▶ _TEXTO DE LECTURA_:
━━━━━━━━━━━━━━━━
Porvenir al borde del precipicio
Salvo una refundación que privilegie el crecimiento y la solidaridad social, el proyecto vigente conduce ineluctablemente a una ruptura sistémica de la Europa de hoy
La pandemia coronavírica pone a prueba la política económica, la cohesión y el propio porvenir de la UE. Desde la crisis financiera de 2008, cada vez que se plantea un grave problema inmediato, se reconduce siempre a una cuestión “existencial” para Europa. Nadie puede definir de modo satisfactorio esta expresión, pero, incluso en su imperfección, tiene la virtud de sugerir que el conjunto camina hacia no se sabe dónde.
La UE defiende, como si fuera una ley de la naturaleza, un modelo neoliberal moderado, aplicado en los años ochenta, planificado espartanamente a través del plan de estabilidad y de “crecimiento”, y grabado a fuego en el Tratado de Lisboa. Ya el estallido de 2008 hubiera requerido, de entrada, revisar este proyecto, poniendo en marcha una política contracíclica, que habría podido evitar la devastación entre millones de asalariados. Se adoptó la decisión contraria: una camisa de fuerza —la austeridad— bajo presión constante del conjunto de los países más ricos de Europa. En 2015, la reacción incoherente frente a los refugiados demostró en la UE falta de voluntad para reaccionar desde el respeto a sus propios valores fundacionales; apenas se resolvió temporalmente en función de los intereses estrictamente económicos de cada uno de los socios. Porque resolver es hoy una palabra atrevida, dado lo que ocurre diariamente en las fronteras exteriores de Europa. Sin hablar del caótico proceso del Brexit, de cuyo alcance tampoco nadie osa hablar…
Algo tan minúsculo y pertinaz como la Covid-19 ha venido a desvelar la fragilidad conjunta europea. Primero: falta de previsión para solucionar básicos problemas de abastecimiento sanitario, que nos devuelve imágenes de cada país corriendo hacia China a la búsqueda de mascarillas, medicamentos y respiradores, consecuencia directa de la desindustrialización que se nos presentó como medida inevitable estas últimas décadas en nombre de una Europa de servicios. Alto precio humano, dicho sea de paso, pagado a las deslocalizaciones. Segundo: reacciones nacionalistas, perfectamente comprensibles, frente al silencio de la Comisión durante las primeras semanas de la invasión pandémica. Tercero: miserable abandono de los países del sur por parte de los del norte, que provocará un rotundo enfrentamiento entre ellos, y que concluirá seguramente con una suerte de mecanismo europeo de emergencia, al precio del sometimiento de los países del sur, pero no resolverá los defectos estructurales de que adolece el proyecto económico global. Pedro Sánchez, con arrojo, intenta negociar las mejores condiciones normativas de uso de esta herramienta; pero, como solución del momento, será un compromiso amargo.
━━━━━━━━━━━━━━━━
▶ _ENTRADAS DE DATOS_:
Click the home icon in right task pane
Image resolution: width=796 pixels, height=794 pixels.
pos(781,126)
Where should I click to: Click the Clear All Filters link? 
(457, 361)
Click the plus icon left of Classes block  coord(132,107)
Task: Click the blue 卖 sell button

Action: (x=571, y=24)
━━━━━━━━━━━━━━━━
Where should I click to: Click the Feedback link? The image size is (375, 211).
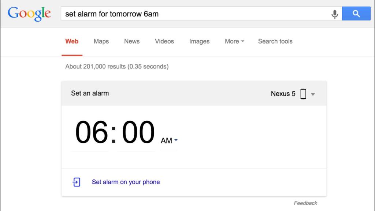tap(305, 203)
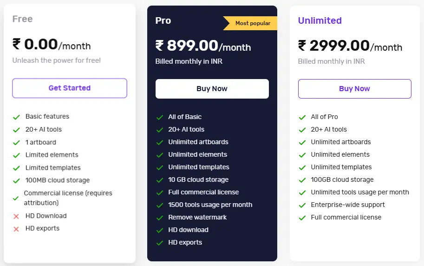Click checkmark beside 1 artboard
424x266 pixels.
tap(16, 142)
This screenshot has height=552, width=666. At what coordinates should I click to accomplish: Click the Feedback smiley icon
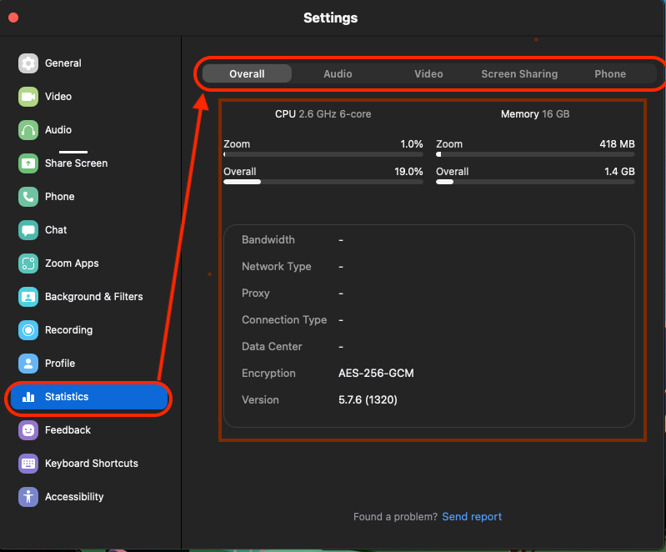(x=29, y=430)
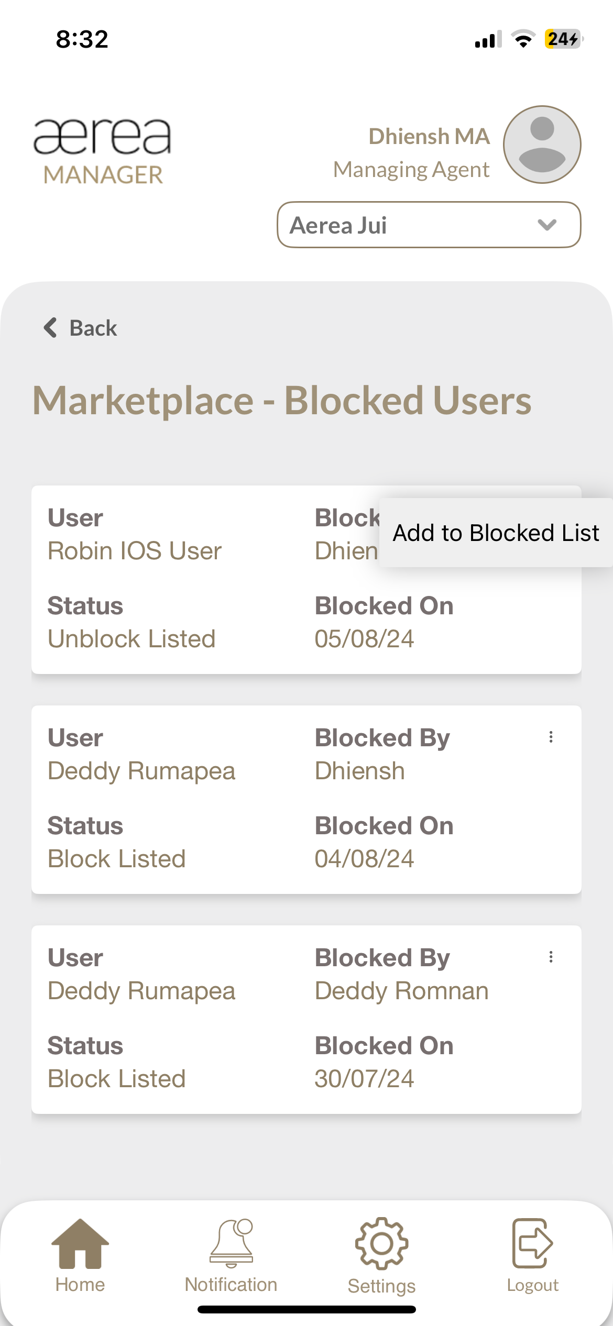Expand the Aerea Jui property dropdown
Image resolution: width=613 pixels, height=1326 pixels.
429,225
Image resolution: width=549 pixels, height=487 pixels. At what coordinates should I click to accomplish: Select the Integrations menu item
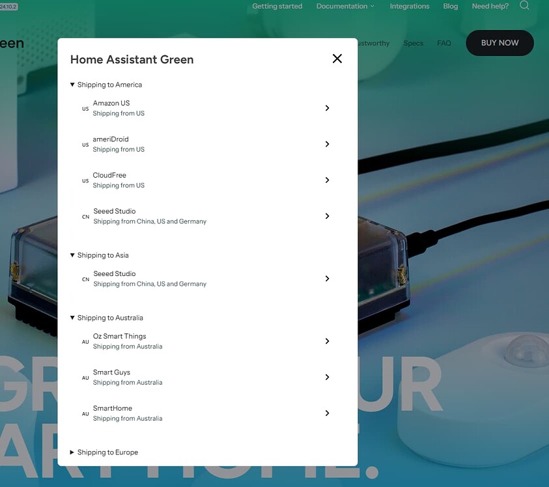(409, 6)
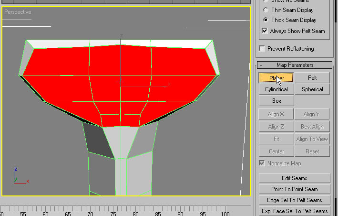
━━━━━━━━━━━━━━━━
▶ _EJERCICIOS PROPUESTOS_:
A. Indica si cada una de estas afirmaciones concuerda con el texto y cita entre comillas las palabras de este que lo deciden. (i) Tras el estallido de 2008, la UE puso en marcha una política contracíclica. (ii) La reacción de la UE ante los refugiados en 2015 fue incoherente. (iii) La escasez de mascarillas, medicamentos y respiradores se relaciona con la desindustrialización de las últimas décadas.
B. Reproduce sin cambios el fragmento del texto que arranca con "Porvenir al borde" y sigue hasta "se sabe dónde.".

▶ _SOLUCIONARIO_:
A.
(i) No: "Se adoptó la decisión contraria: una camisa de fuerza —la austeridad—".
(ii) Sí: "En 2015, la reacción incoherente frente a los refugiados demostró en la UE falta de voluntad".
(iii) Sí: "consecuencia directa de la desindustrialización que se nos presentó como medida inevitable estas últimas décadas".

B.
Porvenir al borde del precipicio
Salvo una refundación que privilegie el crecimiento y la solidaridad social, el proyecto vigente conduce ineluctablemente a una ruptura sistémica de la Europa de hoy
La pandemia coronavírica pone a prueba la política económica, la cohesión y el propio porvenir de la UE. Desde la crisis financiera de 2008, cada vez que se plantea un grave problema inmediato, se reconduce siempre a una cuestión “existencial” para Europa. Nadie puede definir de modo satisfactorio esta expresión, pero, incluso en su imperfección, tiene la virtud de sugerir que el conjunto camina hacia no se sabe dónde.